**PROBLEM DESCRIPTION:** Search the entries below for the string "plus" and copy the lines that hold it.

**DATA TO PROCESS:**
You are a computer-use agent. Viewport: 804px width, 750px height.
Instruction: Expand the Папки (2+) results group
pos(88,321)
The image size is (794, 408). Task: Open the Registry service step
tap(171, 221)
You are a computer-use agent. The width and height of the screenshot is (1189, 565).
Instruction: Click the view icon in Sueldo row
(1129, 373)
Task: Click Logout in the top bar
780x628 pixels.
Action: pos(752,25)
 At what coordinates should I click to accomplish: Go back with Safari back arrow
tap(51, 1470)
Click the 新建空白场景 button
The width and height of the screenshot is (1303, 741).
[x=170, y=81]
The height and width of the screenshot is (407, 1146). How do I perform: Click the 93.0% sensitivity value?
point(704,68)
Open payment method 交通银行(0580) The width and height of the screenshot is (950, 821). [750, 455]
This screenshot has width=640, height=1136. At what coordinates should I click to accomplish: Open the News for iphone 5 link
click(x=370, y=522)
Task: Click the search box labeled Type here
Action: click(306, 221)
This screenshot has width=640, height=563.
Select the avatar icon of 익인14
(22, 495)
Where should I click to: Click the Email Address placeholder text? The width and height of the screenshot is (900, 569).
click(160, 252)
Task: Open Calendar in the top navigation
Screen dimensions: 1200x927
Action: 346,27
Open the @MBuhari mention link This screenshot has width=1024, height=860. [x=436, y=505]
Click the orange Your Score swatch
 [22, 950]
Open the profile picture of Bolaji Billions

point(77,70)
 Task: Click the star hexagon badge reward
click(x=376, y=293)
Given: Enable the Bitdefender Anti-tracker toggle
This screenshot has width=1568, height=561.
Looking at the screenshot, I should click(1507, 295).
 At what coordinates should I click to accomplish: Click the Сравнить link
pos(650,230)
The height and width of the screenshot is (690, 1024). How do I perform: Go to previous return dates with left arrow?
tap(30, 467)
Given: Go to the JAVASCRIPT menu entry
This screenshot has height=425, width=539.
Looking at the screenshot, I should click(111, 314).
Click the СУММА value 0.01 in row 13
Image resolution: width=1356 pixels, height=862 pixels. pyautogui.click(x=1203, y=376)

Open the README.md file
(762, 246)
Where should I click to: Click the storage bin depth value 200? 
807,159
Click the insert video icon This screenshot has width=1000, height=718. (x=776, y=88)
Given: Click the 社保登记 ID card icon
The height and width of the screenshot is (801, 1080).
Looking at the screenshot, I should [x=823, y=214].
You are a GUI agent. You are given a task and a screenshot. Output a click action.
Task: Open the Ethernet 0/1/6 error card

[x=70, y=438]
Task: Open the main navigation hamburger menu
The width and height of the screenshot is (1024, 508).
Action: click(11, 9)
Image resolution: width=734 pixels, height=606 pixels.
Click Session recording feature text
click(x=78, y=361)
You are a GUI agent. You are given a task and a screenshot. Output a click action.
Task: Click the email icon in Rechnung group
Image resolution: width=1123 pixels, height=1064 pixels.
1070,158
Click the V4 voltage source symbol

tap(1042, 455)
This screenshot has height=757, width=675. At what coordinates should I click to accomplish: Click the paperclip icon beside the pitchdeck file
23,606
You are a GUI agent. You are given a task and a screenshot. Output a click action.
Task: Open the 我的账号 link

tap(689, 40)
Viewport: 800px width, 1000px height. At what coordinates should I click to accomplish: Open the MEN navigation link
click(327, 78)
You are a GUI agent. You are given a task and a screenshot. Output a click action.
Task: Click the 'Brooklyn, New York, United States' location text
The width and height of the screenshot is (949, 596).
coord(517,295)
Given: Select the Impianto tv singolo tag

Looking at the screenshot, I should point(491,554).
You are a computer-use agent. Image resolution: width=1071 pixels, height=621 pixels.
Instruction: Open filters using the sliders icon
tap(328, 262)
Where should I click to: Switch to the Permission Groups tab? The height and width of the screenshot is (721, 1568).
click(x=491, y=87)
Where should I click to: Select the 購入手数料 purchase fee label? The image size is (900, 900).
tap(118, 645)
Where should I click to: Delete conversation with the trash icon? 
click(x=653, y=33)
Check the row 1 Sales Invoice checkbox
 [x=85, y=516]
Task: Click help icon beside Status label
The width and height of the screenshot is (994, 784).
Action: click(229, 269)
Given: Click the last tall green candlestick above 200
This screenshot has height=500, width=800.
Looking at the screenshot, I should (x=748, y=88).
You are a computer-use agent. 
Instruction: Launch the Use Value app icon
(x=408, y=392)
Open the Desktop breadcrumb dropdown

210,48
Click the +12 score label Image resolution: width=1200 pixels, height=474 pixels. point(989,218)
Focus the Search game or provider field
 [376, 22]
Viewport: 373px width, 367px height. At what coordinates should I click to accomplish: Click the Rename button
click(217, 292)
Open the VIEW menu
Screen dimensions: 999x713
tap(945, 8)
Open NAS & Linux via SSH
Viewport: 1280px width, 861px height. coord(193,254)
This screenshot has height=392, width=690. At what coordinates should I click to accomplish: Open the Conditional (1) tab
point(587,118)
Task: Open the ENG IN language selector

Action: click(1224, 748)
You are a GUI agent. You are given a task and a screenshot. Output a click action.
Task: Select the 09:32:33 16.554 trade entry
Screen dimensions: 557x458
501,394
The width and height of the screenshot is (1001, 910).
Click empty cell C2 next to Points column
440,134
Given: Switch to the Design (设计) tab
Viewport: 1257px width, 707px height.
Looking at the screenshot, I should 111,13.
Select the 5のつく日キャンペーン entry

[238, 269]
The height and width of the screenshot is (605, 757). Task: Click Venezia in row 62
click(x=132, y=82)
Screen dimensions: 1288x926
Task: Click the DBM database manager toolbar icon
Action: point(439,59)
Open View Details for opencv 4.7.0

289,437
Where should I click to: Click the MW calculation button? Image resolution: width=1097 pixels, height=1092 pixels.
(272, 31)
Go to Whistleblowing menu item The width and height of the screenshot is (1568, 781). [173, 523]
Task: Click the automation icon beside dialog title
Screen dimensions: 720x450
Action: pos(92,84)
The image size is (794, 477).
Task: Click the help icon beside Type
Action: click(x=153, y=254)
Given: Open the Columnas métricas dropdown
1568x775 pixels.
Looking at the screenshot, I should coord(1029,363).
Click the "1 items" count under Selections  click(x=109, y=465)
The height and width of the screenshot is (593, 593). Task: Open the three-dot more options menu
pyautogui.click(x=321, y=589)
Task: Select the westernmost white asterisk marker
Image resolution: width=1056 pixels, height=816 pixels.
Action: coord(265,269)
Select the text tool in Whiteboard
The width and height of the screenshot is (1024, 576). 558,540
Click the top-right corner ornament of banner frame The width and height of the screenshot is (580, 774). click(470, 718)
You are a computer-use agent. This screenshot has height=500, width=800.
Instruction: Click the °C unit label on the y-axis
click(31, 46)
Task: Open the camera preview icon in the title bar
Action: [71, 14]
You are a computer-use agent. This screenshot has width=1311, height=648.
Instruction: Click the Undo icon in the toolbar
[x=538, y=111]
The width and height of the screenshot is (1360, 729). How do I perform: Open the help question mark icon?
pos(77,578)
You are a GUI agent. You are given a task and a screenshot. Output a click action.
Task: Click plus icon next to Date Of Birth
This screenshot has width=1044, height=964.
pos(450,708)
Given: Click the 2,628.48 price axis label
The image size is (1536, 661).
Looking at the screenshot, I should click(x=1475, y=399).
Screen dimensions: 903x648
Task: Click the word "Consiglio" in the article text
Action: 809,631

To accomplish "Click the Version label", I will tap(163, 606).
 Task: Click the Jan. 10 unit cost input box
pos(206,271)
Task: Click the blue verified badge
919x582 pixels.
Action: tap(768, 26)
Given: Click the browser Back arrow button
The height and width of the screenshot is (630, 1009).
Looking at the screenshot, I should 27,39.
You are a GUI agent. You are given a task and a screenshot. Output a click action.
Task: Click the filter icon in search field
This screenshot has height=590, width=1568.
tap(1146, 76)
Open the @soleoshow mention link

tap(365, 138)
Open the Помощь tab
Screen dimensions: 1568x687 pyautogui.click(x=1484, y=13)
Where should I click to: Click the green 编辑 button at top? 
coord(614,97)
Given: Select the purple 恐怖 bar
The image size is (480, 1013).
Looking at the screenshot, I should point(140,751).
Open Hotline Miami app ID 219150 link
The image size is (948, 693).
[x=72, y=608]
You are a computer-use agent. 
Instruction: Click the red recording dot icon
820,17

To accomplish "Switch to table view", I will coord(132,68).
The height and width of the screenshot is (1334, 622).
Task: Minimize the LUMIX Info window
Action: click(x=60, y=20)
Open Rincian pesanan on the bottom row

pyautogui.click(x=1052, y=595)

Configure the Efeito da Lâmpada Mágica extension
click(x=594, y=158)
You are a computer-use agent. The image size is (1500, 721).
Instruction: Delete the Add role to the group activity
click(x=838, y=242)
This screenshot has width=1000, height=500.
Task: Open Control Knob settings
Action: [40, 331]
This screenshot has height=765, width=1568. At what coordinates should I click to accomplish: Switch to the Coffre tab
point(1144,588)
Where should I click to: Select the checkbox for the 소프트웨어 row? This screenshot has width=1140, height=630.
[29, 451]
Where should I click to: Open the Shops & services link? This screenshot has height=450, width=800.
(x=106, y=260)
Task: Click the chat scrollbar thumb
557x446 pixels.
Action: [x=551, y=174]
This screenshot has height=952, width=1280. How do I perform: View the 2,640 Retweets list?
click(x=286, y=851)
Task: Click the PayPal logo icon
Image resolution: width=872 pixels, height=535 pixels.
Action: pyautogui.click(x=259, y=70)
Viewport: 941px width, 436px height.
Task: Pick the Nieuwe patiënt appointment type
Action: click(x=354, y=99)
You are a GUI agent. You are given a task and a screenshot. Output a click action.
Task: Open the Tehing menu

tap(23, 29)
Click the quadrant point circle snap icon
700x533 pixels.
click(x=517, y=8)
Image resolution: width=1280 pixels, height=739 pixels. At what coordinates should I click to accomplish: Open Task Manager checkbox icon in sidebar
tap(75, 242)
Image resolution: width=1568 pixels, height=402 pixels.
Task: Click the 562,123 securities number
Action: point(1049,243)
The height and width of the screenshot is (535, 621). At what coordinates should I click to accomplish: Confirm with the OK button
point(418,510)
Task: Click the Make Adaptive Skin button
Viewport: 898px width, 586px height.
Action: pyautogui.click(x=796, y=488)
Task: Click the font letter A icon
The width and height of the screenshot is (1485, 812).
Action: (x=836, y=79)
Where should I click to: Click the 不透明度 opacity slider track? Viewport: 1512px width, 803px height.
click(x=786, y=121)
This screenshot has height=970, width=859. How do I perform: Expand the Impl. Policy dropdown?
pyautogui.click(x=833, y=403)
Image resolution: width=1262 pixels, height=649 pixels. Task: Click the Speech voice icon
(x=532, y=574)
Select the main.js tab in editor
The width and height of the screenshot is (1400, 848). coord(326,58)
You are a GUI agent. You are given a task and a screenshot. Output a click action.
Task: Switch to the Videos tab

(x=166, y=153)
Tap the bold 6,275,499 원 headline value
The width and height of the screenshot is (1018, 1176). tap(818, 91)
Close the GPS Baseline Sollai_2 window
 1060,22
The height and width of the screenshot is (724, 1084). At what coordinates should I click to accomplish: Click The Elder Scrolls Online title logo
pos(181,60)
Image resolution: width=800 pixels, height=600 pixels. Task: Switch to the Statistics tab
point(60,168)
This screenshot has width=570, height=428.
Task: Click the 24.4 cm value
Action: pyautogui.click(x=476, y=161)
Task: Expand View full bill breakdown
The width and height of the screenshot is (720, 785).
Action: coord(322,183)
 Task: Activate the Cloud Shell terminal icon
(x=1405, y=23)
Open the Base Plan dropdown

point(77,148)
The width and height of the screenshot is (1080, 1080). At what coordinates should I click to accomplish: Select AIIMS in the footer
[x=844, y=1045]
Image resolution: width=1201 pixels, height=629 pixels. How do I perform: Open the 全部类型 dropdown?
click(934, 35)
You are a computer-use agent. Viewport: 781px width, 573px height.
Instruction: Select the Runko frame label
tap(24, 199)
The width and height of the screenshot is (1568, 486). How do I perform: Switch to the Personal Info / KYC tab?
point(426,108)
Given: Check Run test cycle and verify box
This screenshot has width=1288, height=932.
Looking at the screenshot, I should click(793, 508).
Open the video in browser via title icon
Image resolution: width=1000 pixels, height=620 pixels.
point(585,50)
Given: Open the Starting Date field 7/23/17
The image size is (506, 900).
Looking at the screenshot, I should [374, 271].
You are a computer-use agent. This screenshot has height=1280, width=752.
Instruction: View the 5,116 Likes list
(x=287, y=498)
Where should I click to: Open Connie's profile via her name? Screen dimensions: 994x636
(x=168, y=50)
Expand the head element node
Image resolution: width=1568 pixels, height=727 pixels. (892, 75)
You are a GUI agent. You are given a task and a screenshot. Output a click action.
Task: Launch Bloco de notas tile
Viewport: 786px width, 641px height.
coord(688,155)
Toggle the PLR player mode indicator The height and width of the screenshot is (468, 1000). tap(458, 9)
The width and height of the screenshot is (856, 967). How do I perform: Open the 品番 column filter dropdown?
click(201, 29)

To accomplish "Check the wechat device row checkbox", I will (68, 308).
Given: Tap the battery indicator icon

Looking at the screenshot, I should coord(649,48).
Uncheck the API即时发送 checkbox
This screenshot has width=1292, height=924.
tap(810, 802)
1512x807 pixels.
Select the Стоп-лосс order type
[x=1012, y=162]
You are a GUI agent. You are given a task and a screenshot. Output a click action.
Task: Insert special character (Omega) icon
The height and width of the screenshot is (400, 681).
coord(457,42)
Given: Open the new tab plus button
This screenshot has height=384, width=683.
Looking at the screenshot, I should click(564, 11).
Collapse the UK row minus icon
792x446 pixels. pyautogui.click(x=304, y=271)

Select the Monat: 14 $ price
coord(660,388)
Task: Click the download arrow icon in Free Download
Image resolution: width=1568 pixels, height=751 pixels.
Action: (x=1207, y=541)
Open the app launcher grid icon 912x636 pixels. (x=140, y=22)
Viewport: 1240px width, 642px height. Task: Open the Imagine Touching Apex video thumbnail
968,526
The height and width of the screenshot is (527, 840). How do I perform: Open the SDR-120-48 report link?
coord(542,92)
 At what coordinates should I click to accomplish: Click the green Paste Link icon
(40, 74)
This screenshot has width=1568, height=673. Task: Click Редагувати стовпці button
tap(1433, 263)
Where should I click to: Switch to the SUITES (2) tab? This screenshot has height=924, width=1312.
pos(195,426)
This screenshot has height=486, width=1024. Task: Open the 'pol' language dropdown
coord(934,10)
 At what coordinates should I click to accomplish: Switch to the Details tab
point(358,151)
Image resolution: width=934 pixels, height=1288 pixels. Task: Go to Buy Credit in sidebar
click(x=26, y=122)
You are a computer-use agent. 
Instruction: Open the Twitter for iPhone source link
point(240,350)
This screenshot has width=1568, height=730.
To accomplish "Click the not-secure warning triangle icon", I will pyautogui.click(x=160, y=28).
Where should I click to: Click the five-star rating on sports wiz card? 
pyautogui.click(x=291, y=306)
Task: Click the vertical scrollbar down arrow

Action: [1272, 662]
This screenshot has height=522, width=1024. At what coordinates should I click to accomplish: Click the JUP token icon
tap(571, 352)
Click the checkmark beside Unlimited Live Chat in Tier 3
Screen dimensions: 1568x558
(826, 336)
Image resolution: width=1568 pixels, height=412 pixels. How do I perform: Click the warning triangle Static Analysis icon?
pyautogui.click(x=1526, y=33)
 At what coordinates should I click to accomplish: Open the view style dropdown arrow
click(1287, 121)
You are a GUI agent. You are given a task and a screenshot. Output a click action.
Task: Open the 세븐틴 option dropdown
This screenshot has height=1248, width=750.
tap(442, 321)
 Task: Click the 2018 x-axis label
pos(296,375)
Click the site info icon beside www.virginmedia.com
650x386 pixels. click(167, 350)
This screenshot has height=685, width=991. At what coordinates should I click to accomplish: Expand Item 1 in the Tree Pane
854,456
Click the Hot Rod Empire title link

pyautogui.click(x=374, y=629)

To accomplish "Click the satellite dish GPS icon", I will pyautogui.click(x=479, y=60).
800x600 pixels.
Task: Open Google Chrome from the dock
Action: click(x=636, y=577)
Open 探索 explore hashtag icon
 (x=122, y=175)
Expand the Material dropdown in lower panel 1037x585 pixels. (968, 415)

**SOLUTION BELOW:**
Task: Click plus icon next to Date Of Birth
Given: Open the new tab plus button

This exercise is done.